The third historical conjuncture is the concentration of power in the executive apparatus in the face of the deepening contradictions of capitalism since the early 1970s. In his book State, Power, Socialism (1978), Poulantzas defined the political regimes that emerged under these conditions as ‘authoritarian statism’ and proposed the strategy of ‘democratic socialism’ against these regimes. This strategy is based on a formula that could be summarized as ‘both social movements and electoral politics’, emphasizing the need for social movements that accumulate power through direct democracy to also try to transform intra-state relations through representative democracy by means of political parties. This formula guided parties like Syriza to come to power and was also a meaningful option in Turkey before the June 2015 elections.

However, the historical conjuncture we have encountered in Turkey since November 2015 has different characteristics from all three. In this fourth case, elections are not suspended, but the transformation within the state apparatus itself evolves into a form specific to new fascism. Unfortunately, we do not have a sufficient repertoire of theoretical and practical experience regarding the strategy to be followed in this situation. When Turkey’s uniqueness, especially regarding the Kurdish issue, is taken into account, we have to find creative formulas that go beyond the dilemma between elections and street movements.

After the electoral defeat, some sections of the Turkish socialist left returned to the formula that ‘the real struggle should continue in the streets’. But under the conditions of new fascism, street movements have their limits too.
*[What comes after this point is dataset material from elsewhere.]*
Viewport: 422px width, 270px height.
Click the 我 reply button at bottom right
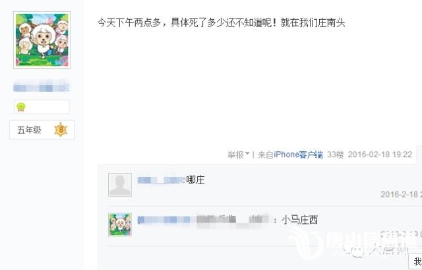[x=416, y=261]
In this case, I think it is necessary to move from “war of manoeuvre” to “war of position” in Gramscian terms, that is, from the strategy of “frontal attack on the state” to the strategy of “surrounding the state with counter-hegemony to be established within broader sections of society in the long term.” This war of position does not need to be visible; on the contrary, it is critical to establish ties with different sections of society in a way that does not put their own future at risk.

The socialist left has serious historical experience on this issue, but this rich experience seems to have been forgotten as the social media age has accustomed everyone to being visible. I think that mobilizing the knowledge of this experience again and in more creative ways in the war of position against new fascism will be important in weaving a new strategy that will go beyond the dilemma between elections and street movements. •

An earlier version of this article was published in Turkish for the dossier “Socialist movement, self-criticism and renewal” at sendika.org.

Endnotes

  1. See “Challenging Authoritarian Rule: Turkish Elections 2023” for details.
  2. Panagiotis Sotiris has reformulated this strategy as “permanent dual power” in the context of his critique of the strategic line that pushed Syriza to integrate with the establishment. He points out that dual power is not only a temporary strategy specific to the revolutionary situation, but the left must continue to accumulate power in a permanent way outside the state apparatus. See “The Strategic Question Revisited: Ten Theses.”

Sebnem Oguz is a retired professor of political science and a member of Ankara Solidarity Academy. She received her PhD degree in Political Science from York University, Canada.